The cricket world stands completely in awe of the
remarkable test match debut of nineteen year old Ashton Agar. Primarily picked
for his left arm off spin bowling, Agar stunned the England test team and sent Australian
cricket fans into raptures of delight when, batting at number 11, he scored a brilliant
98 runs in his very first test innings. In doing so he also reversed the direction
of the match.
He came to the crease with his team struggling. Australia had
collapsed sensationally to be 9 for 117, having lost five batsmen for 9 runs in
twenty five minutes. Australia was almost 100 runs behind England and looking very
fragile when Agar launched himself
into cricket history.
With a sound defensive technique and vast array of sensible attacking
strokes, he became the highest scoring Number 11 batsman in test match history.
In 136 years of Test Cricket no other batsman had scored more than 40 runs on
debut, batting at number 11. Then Agar went on to become the highest scoring
Number 11 batsman of all time.
Together with his batting partner, Phil Hughes, Agar scored
163 runs to break the previous record last wicket partnership in test cricket
history of 151 runs. When he was dismissed Australia was remarkably 65 runs ahead
of England on the first innings. Those at the ground, or watching on television,
had seen it but they could hardly believe it.
Ashton Agar is clearly a gifted and talented cricketer who
seems destined for a long and successful career.
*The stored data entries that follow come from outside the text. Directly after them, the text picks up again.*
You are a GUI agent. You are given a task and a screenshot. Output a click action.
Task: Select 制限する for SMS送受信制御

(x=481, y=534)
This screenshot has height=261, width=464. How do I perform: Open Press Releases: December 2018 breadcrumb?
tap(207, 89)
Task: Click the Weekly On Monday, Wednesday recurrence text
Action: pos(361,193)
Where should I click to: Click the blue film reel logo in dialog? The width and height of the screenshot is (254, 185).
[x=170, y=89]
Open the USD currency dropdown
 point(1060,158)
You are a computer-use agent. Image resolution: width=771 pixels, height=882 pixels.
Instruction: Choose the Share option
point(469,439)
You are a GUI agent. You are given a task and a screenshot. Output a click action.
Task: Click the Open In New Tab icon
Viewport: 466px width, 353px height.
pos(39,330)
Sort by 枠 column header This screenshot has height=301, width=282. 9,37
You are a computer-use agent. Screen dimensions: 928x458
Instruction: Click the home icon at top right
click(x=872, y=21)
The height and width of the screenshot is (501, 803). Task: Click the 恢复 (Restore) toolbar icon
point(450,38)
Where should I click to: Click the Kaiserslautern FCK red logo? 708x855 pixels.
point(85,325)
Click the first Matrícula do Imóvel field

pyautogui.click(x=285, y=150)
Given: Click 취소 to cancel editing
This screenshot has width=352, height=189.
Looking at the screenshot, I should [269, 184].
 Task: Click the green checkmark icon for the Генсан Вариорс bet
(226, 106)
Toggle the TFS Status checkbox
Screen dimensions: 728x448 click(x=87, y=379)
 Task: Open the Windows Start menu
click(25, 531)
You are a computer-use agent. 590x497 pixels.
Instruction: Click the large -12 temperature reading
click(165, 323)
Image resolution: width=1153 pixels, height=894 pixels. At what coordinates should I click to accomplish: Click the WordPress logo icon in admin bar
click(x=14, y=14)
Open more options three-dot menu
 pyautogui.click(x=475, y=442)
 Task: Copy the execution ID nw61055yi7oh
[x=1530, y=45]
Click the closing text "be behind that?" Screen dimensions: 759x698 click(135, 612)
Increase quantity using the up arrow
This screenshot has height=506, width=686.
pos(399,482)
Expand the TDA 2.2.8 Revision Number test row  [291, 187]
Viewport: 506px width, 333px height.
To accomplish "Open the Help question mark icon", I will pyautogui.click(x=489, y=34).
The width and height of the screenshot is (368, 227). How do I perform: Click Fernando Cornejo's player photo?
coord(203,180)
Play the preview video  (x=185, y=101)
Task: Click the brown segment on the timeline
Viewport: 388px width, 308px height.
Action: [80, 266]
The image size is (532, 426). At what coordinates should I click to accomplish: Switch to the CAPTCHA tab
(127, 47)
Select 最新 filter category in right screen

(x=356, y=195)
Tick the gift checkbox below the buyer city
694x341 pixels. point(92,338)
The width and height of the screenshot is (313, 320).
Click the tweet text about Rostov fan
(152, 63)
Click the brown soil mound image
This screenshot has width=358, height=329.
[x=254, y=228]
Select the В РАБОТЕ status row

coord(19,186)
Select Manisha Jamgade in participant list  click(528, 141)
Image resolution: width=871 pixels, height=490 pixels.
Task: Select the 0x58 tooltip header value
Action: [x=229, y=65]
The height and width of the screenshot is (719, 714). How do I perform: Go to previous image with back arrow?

He has two younger brothers
who are also keen cricketers. Perhaps the rumours are only partly true that
Australia’s new cricket coach, Darren Lehmann, is already arranging net sessions
for these younger Agar brothers, with a view to playing them in the second
Test.
Ashton Agar’s brilliant batting debut, in contrast to the slack
dismissals of most of his team mates, leaves Australian cricket followers
wondering what has happened to the batting prowess of the once all powerful Australians.
In my view the fault lies entirely with Cricket Australia which has become more
interested in making money than nurturing talented cricketers.
Cricket Australia is reaping in billions of dollars from
television networks interested in purchasing the broadcast rights to One Day
cricket and 20/20 cricket. It has, has in recent years, been more focussed on
money and lost interest its primary mission, to develop the game of
cricket nationwide and produce talented cricketers.
Former test captain, Ian Chappell, in a column in the Sunday
Times on June 1st,
reflected on the decline of Australian cricket. He spoke of
the team disharmony, the recent sacking of coach, Mickey Arthur, and “the
shortage of exciting young stroke makers and strong leaders in the pipeline.”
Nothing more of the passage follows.